You have provided an amplitude, but no frequency information. Are these amplitudes at a specific frequency?  You also need to provide a duration this vibration is applied to determine the fatigue damage. Longer duration creates more fatigue damage.

When I test samples for fatigue on a single-axis shaker table, and I have a specification for x, y and z directions, I apply the vibrations sequentially on each axis. The damage is accumulated through the three tests as the vibration is applied in the three directions in sequential tests.

• momidor
Subscriber

Hi Peter,

I would like to apply let say 10 kN vertical only concentrate force which is acting on the edge of beam. This beam is suppose to be working for 10 years under accelerations ax,ay,az which is acting with frequency 1/8 Hz.    Should I use the Random Vibration module ? Actually it's not random but rather very steady.

• peteroznewman
Subscriber

Hi mom,

What is creating the 10 kN force at the tip? If it is a spring or cable to the sea floor, then you can apply a force, but if it is a 1,020 kg mass at the end of the beam, you should add that concentrated mass at the end of the beam and turn on gravity to deflect the beam. The mass needs to be present when the base accelerations occur.

Add a Static Structural system feeding into a Modal system so you get the effect of the 10kN prestress, then feed that into three Harmonic Response systems to find out the peak response to harmonic base vibrations in the range 0.0625 (1/16) to 0.25 (1/4) Hz to account for the some uncertainty around the 1/8 Hz frequency.

You can then request a frequency response. Here is the Z axis tip displacement of 0.545 mm at 1/8 Hz with the 10 kN tip force.

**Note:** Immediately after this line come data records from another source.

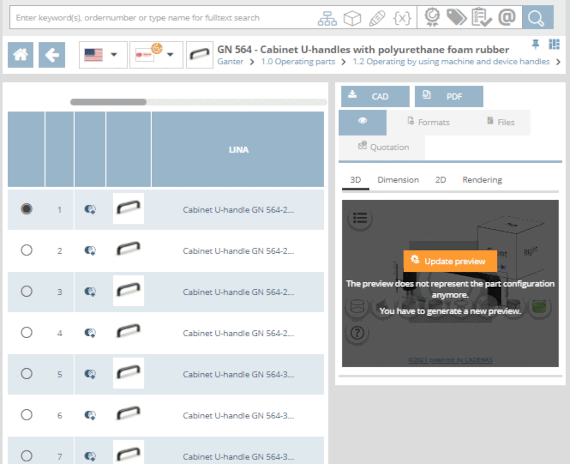Expand breadcrumb chevron after machine and device handles
The image size is (570, 464).
(558, 62)
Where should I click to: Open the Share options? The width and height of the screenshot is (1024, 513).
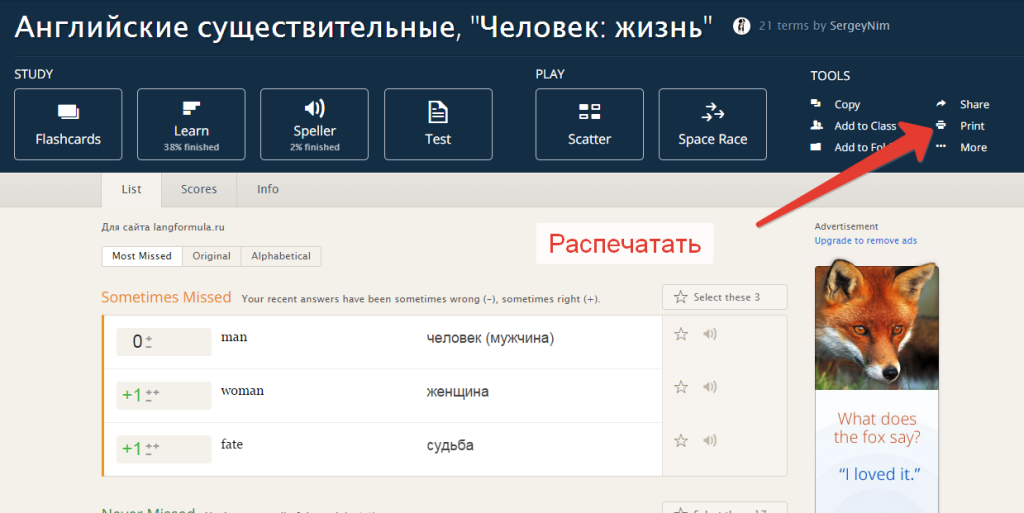pos(973,104)
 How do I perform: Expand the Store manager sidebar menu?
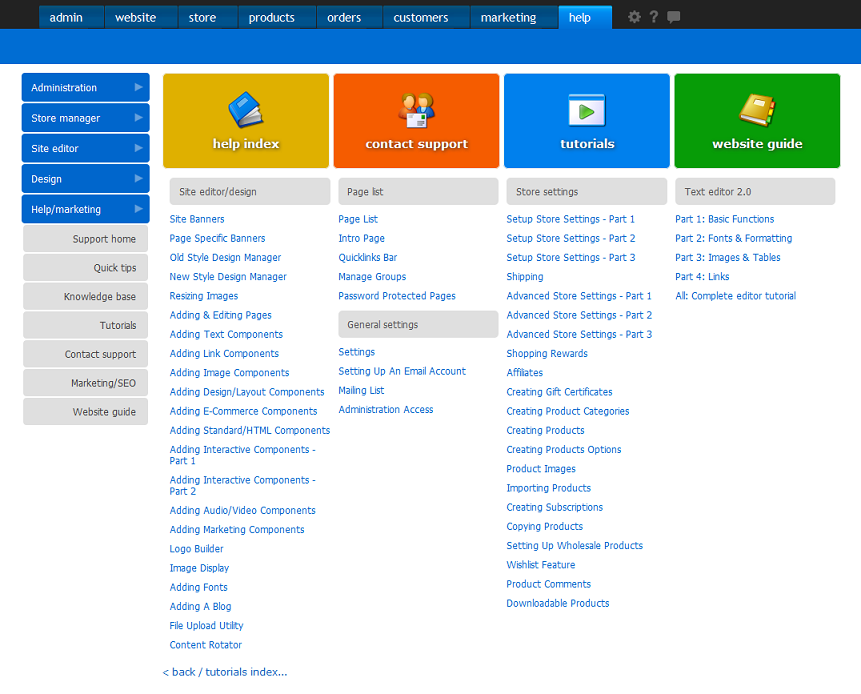pyautogui.click(x=85, y=118)
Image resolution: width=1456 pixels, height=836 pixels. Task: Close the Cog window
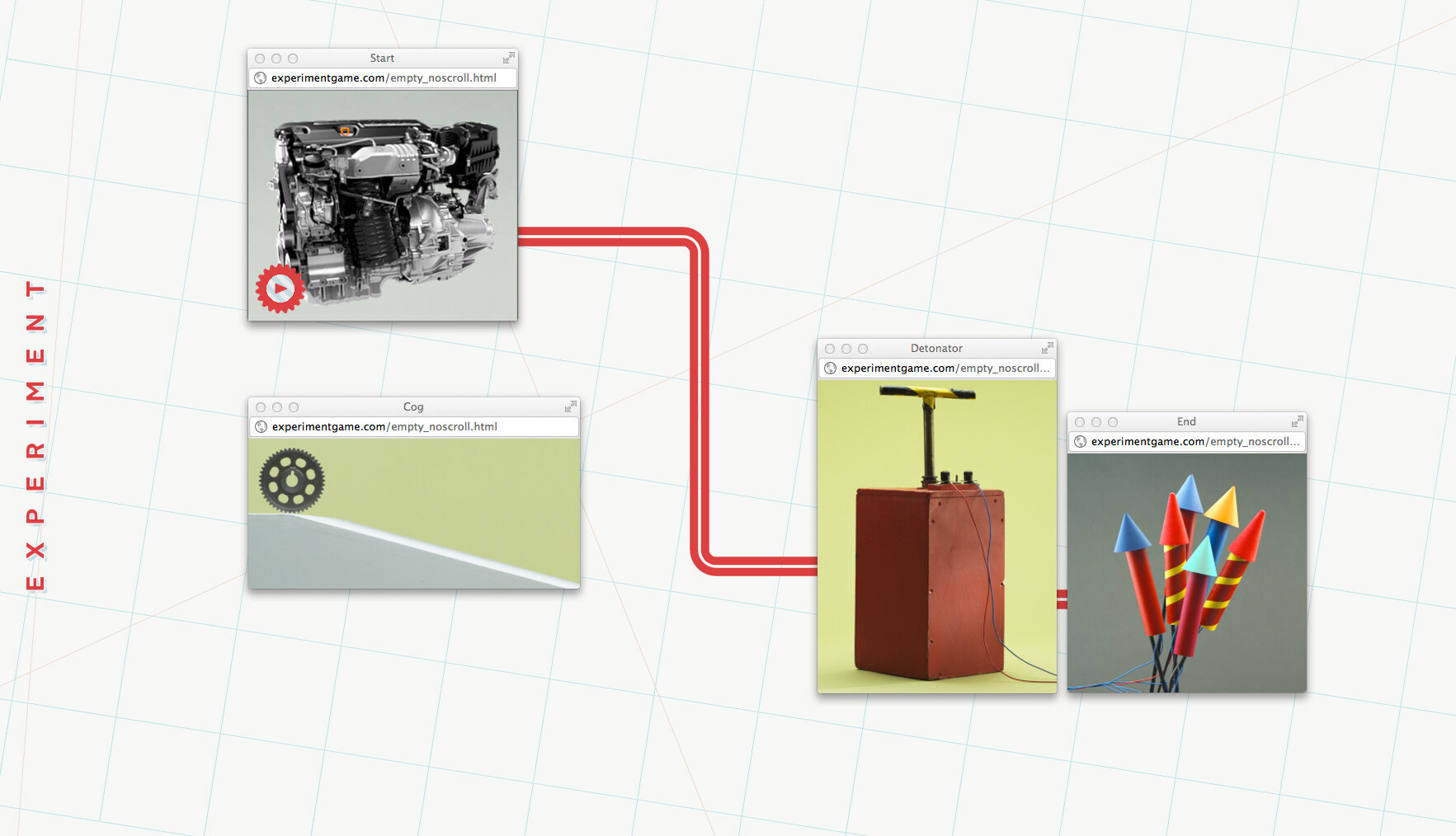point(261,407)
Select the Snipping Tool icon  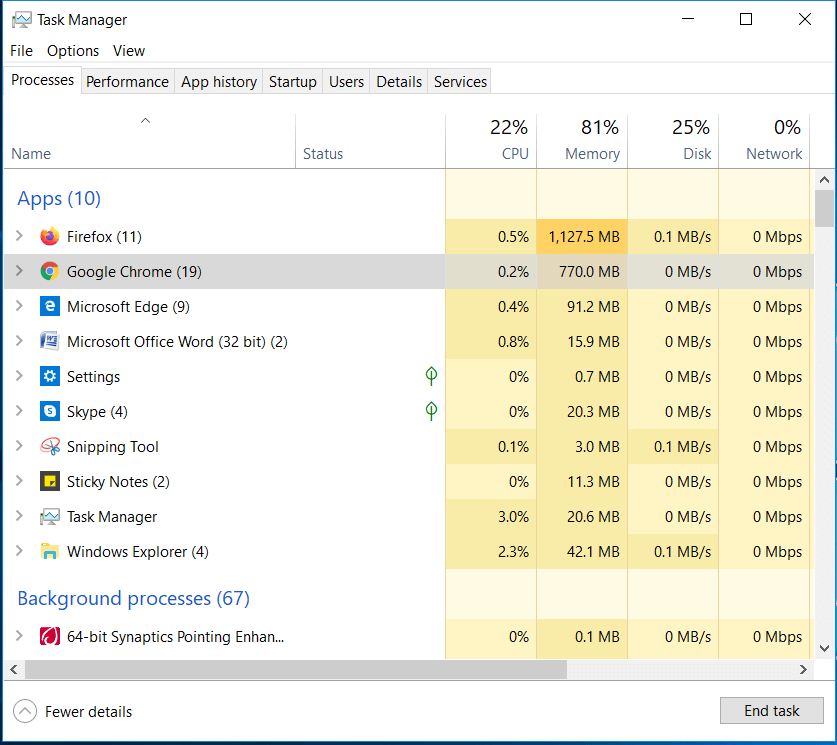pos(50,446)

If I suppress the 10 kN force and add a 1020 kg mass to the tip, then the response in Z is much larger at 5.3 mm

• peteroznewman
Subscriber

Importance of Damping in Dynamic Analysis

I don't know the length and beam properties of your example, but in the example I made up, I used higher frequencies to see the different modes that are in my structure. I do this to show that the peak response is highly dependent on the damping in the model. For lightly damped structures, you also have to refine the frequency spacing so as not to cut off the peak with a poor choice of frequencies in the result.

In the first plot I requested a linear spacing of 200 points between 0 and 100 Hz and I see there are two peaks with the maximum stress of 186.9 MPa, but if I request a log spacing of 200 points, then the peak stress jumps to 705 MPa, so the first plot misses the peak. But this is unrealistic because there is no damping.

In the third plot, I keep the log spacing but add 0.1 Constant Damping to the model and the peak stress is now 111.3 MPa and that won't change much with a tighter spacing of frequencies in the result plot.

With acceleration at the higher frequencies, the fatigue tool begins to show a finite life on the steel material.

Life shows 200,000 cycles to failure, and at 8 seconds/cycle, that means failure is predicted to occur in 1.6 million seconds or 444 hours or 18.5 days for my made-up example.